The first OUTPUT block configures stdout output, which is useful for debugging and verifying that Fluentbit is collecting and processing logs correctly. Logs are printed to the Fluentbit container’s standard output.
The second OUTPUT block configures http output, designed to send logs to an HTTP endpoint, such as Logstash.
- The Host and Port parameters should be configured to point to your Logstash instance or any other HTTP endpoint that can receive logs.
- Format json specifies that logs should be sent in JSON format.
- Note that using HTTP output for Logstash (as in the original example with amazonaws.com:8080) is less common than using dedicated protocols like the Elasticsearch output plugin for direct integration. HTTP output typically requires additional pipeline configurations in Logstash to handle incoming HTTP requests. For direct Elasticsearch integration, using the elasticsearch output plugin is recommended for better performance and features.

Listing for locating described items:
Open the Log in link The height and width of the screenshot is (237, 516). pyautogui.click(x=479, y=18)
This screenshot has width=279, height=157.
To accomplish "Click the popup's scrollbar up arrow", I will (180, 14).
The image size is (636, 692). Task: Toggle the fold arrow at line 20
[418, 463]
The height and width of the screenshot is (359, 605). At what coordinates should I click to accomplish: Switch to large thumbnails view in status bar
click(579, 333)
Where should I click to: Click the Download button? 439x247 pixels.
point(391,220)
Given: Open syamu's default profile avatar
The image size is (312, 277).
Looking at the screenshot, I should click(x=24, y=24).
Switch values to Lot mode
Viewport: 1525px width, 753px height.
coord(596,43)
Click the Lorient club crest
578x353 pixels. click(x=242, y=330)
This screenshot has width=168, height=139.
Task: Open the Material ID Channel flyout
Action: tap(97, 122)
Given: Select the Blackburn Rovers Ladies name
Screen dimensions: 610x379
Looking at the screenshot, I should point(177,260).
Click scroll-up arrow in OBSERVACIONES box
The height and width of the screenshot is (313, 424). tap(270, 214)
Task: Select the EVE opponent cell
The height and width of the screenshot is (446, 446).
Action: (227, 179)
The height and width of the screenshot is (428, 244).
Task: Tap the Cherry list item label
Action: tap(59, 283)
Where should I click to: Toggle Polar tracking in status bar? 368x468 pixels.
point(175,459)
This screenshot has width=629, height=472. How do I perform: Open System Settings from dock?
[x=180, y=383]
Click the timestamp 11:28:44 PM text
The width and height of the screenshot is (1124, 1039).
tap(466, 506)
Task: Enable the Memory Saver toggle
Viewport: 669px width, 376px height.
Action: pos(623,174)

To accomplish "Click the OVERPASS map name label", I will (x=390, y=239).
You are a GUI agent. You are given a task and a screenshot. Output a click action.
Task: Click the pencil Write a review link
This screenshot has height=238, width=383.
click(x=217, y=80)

WORK TO DO:
1. In the Fluentbit output text, where are logs printed when the stdout output is used?
2. According to the Fluentbit output text, why is the elasticsearch output plugin recommended over HTTP output for direct Elasticsearch integration?
3. Write the next part of the Fluentbit output text, starting after its final sentence.
The listing has no role here.

TASK RESPONSES:
1. They are printed to the Fluentbit container's standard output.

2. HTTP output typically requires additional pipeline configurations in Logstash to handle incoming HTTP requests. The elasticsearch output plugin is recommended for better performance and features.

3.
Results and Verification

Previously, without targeted filtering, logs from kube-system and other pods might have been mixed in, making it difficult to isolate specific application logs. By customizing the Fluentbit ConfigMap, specifically the input-kubernetes.conf and adjusting the Path, you can ensure that only the logs from your target services are collected. After deploying these configurations, you should verify that Fluentbit is indeed collecting and forwarding only the intended logs. You can check the Fluentbit pod logs (using kubectl logs -n logging <fluentbit-pod-name>) and your configured output destination (e.g., Elasticsearch or Logstash) to confirm that logs from your target services are being successfully processed and delivered.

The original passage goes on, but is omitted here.